$ cat post/a-segfault-at-three-/-we-ran-it-on-bare-metal-once-/-it-was-in-the-logs.md

a segfault at three / we ran it on bare metal once / it was in the logs


Title: Y2K Echoes: Debugging a Real Linux Kernel Crash


November 20, 2000. The tech world is still reeling from the dot-com bust, but the Y2K bug has left a lasting echo in everyones’ minds. I remember the nights spent poring over code and configuration files, ensuring that our servers would not fail at midnight on January 1st. It was a tense time, with everyone fearing the worst.

Today, we’re dealing with something entirely different—bugs in our own infrastructure. Specifically, it’s a kernel panic on one of our critical servers running a heavily customized Linux distribution. This is no ordinary bug; it’s the kind that hits you right when you least expect it, and it’s happening now, of all times.

The server is part of our core storage system, responsible for serving terabytes of data to our users. It’s not just any server; this one handles our most critical transactions. The panic log indicates a page fault in the kernel space, followed by an undefined instruction exception. To someone who has been through Y2K, these types of messages are both comforting and terrifying. At least we know the system is still telling us what’s wrong.

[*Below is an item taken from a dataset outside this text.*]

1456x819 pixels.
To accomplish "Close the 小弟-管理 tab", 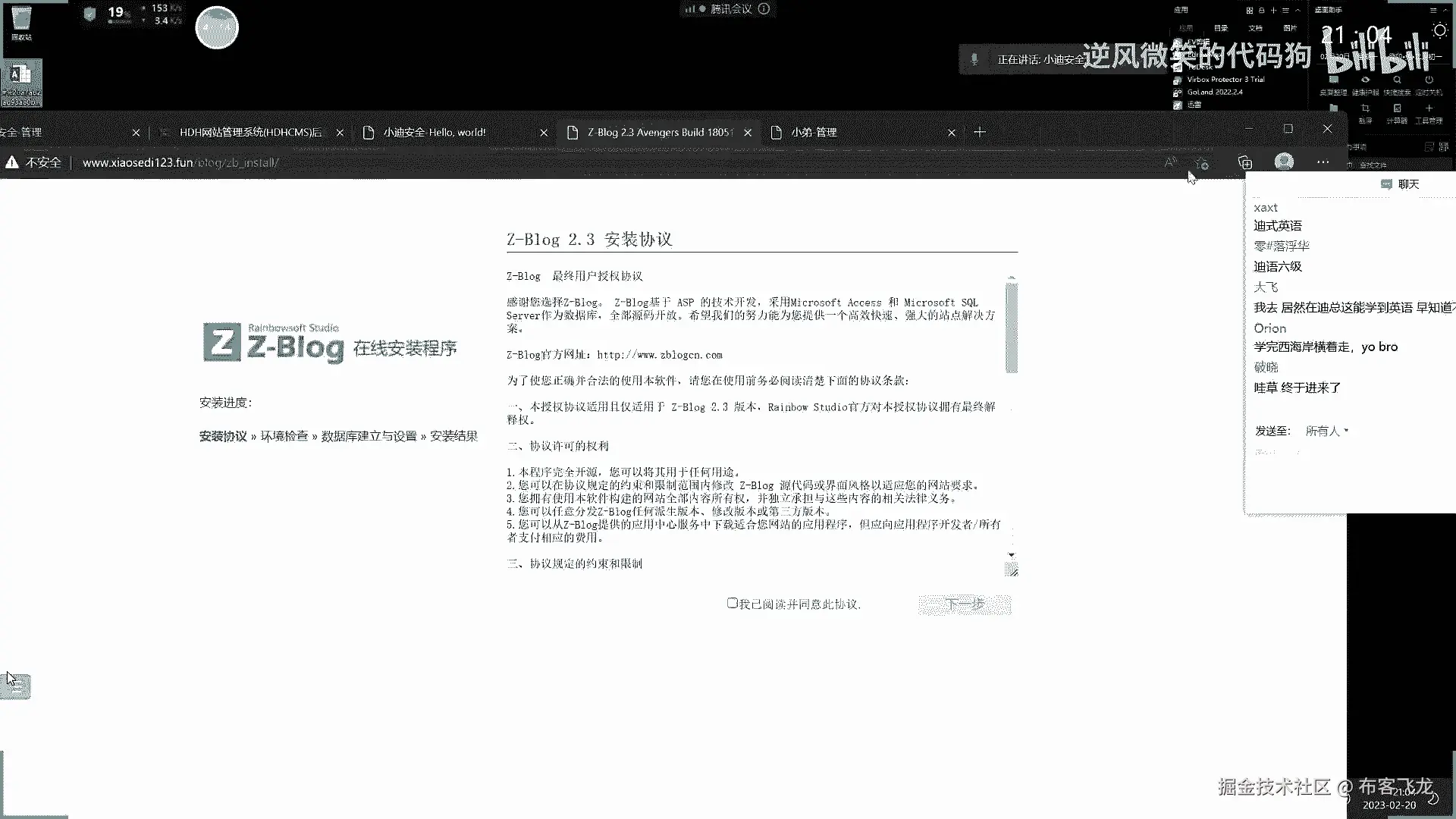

I sit down at my desk with a cup of cold coffee (the kind that stays lukewarm all day). The log buffer tells me the server crashed while handling an I/O request from one of our applications. The application has been running smoothly for months, but now it’s hitting some kind of kernel bug. I boot into single-user mode and start debugging step by step.

The first thing to do is check the module versions and make sure nothing was compiled incorrectly. I load all the modules, cross-reference their symbols with the kernel version, and then run dmesg again to see if any new information pops up. Nothing stands out. I move on to looking at the system call trace and backtrace.

The trace shows that a system call is being made from user space, but it’s not returning properly. This is where things get interesting. The system call in question is read(), which shouldn’t be causing such an issue. After reading through the kernel source code for the relevant functions, I find a potential culprit: a race condition in our custom buffer management code.

I decide to take a different approach and look at the hardware side of things. Maybe it’s not a software bug after all. I check the SMART status of the disks, ensure that there are no pending reallocations, and verify that the RAID arrays aren’t under stress. Everything checks out on the hardware front too.

The next step is to revert recent code changes one by one, hoping that something will reveal itself as the cause. I spend hours going through each commit, comparing function signatures, and trying to spot any differences in behavior. By now, it’s late, and my eyes are starting to feel heavy.

Finally, around 3 AM, I find a piece of code that looks suspicious. It’s part of our custom buffer management logic where we’re handling write-back caching. There was an optimization attempt made just a week ago to speed up the write path by skipping a few redundant checks. In my excitement to get it working faster, I might have introduced a race condition.

I recompile with debugging symbols and set breakpoints in that function. After stepping through the code, I see where the problem lies: when the system call is interrupted during the write-back process, there’s no proper handling of the context switch, leading to an undefined instruction exception.

With this insight, fixing it becomes a straightforward task of adding proper synchronization primitives around the critical sections. I apply the fix, reboot the server, and cross my fingers.

A few moments later, the server comes back up without crashing. I watch as dmesg prints out the normal boot messages, and then I log in to verify that everything is working correctly. The application starts communicating with the storage system again, and there are no more crashes or panics reported.

This experience reminds me of so many nights during Y2K when we were frantically trying to ensure nothing would fail. It’s a stark reminder that while technology has advanced, some core principles remain the same: always keep an eye on your systems, be prepared for unexpected issues, and never rush into optimizations without thoroughly testing them first.

As I sit here reflecting, I’m grateful for another day where the system didn’t fail us, even if it was just because of a small bug that required careful debugging. Y2K may have passed, but the importance of robust systems and good engineering practices remains evergreen.